Everywhere You Don’t Belong

Claude McKay Love isn’t sure what he’s doing in Columbia, Missouri. The protagonist of Gabriel Bump’s gut-punch of a debut novel, Everywhere You Don’t Belong, Claude knows nothing of Missouri. His world revolves around Chicago’s South Side — specifically Euclid Avenue, where Bump himself once spent his mornings walking to the Jeffrey Local bus stop, headphones in, mind miles away. Raised by his grandmother and her beloved but troubled friend Paul, Claude applies to MU without his family’s approval, to which Paul responds: “All they got in Missouri is barbecue and guns and backward politics.”
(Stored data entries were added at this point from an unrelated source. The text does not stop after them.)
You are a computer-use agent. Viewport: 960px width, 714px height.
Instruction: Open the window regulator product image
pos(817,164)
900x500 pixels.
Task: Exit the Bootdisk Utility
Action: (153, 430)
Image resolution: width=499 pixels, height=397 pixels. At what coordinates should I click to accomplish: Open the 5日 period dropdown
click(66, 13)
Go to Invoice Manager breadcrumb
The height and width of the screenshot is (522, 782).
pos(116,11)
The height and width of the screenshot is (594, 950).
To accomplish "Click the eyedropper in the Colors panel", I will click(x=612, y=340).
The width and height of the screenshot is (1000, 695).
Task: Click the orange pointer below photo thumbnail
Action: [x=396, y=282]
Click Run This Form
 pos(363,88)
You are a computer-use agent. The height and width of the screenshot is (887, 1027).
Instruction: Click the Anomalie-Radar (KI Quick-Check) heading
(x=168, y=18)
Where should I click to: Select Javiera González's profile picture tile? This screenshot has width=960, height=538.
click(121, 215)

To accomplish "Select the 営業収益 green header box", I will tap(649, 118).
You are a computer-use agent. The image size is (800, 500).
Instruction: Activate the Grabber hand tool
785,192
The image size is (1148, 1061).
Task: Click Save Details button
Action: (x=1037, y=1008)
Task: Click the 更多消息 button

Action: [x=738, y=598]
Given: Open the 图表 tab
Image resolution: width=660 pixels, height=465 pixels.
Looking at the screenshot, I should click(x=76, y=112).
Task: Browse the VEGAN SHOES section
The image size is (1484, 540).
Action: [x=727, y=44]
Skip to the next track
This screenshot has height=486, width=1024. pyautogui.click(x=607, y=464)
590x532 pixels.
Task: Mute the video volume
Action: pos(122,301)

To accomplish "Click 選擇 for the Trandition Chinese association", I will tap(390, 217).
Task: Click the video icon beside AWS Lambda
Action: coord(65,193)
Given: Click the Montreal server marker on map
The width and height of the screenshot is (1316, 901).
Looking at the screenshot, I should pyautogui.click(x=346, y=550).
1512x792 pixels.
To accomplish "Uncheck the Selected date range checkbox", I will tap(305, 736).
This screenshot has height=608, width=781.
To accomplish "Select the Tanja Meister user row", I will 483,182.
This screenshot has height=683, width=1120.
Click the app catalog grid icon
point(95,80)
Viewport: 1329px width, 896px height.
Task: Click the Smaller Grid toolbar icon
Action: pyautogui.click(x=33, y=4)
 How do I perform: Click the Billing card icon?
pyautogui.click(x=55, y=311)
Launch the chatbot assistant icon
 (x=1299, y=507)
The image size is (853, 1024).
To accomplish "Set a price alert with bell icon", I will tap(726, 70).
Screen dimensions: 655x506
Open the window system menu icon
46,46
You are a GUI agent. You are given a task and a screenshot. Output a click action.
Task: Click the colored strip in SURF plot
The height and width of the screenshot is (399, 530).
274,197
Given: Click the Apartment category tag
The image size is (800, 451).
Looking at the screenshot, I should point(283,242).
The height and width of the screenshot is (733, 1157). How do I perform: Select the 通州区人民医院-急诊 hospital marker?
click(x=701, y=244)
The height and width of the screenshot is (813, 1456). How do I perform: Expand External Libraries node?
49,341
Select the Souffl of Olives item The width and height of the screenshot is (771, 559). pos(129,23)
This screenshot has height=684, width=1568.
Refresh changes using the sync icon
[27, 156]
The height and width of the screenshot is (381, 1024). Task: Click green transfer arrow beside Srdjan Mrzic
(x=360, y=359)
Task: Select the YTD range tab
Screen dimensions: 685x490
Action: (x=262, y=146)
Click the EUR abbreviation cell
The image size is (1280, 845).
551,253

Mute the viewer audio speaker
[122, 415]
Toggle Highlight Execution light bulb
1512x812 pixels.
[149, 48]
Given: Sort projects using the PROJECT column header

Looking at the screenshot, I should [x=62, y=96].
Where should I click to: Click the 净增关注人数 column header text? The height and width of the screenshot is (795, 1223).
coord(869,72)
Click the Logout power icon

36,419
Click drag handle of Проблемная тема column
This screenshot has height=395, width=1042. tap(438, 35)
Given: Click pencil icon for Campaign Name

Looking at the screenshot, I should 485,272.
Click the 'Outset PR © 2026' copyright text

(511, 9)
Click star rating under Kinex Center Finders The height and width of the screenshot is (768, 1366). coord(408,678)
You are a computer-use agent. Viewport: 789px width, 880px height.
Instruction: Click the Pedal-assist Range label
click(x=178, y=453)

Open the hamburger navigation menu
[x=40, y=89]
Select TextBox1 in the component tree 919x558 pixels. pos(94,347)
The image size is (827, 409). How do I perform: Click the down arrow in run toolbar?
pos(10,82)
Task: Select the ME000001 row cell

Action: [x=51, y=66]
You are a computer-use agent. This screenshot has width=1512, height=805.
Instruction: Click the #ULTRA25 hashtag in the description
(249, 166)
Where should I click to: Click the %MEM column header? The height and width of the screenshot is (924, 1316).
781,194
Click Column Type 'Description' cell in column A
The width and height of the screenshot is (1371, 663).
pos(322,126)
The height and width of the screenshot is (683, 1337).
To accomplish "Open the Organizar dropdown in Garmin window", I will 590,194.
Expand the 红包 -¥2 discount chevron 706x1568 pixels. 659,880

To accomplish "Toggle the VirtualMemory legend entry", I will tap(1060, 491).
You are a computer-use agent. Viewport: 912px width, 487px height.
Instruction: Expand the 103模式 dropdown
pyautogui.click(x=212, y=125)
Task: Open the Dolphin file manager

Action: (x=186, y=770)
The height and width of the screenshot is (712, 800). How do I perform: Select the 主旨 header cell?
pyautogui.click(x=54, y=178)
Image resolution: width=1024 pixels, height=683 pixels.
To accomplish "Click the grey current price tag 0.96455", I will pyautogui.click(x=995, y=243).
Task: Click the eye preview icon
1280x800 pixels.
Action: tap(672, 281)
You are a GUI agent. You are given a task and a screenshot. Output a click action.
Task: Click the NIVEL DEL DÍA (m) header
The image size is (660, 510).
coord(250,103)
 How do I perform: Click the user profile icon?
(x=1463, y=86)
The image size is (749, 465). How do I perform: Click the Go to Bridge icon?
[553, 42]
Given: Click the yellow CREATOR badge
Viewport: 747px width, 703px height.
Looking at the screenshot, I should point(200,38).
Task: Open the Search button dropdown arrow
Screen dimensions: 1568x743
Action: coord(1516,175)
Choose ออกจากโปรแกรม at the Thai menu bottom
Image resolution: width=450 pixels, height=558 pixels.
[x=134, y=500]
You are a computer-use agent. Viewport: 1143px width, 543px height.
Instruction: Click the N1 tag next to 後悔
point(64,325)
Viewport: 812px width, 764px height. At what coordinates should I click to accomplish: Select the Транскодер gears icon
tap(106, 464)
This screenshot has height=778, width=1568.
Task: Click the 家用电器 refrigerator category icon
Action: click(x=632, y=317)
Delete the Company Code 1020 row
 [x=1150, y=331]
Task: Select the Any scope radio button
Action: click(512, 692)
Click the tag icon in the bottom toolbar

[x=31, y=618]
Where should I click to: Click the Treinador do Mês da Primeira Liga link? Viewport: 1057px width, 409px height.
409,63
That’s the kind of sting even the most hard-hearted, homegrown Missourian can’t help but chuckle to hear. Bump employs this staccato, hyperbolic humor with fine-tuned precision. It’s purposefully eyebrow-raising; it’s so true it bites.

Despite Paul and Grandma’s insistence that going to Columbia is the wrong choice — “I’ll let you come right back when everything goes wrong,” Grandma says — Claude needs to leave. He’s tired of being left. His parents both left him when he was young. Most of his friends have faded from his life or been sucked into the violence of the South Side. In a basketball cage, he’s beaten and hospitalized. At a friend’s party, he’s forced into a gladiator-like fighting match. These episodes are somehow both upsetting and detached as Claude drifts from one year to the next.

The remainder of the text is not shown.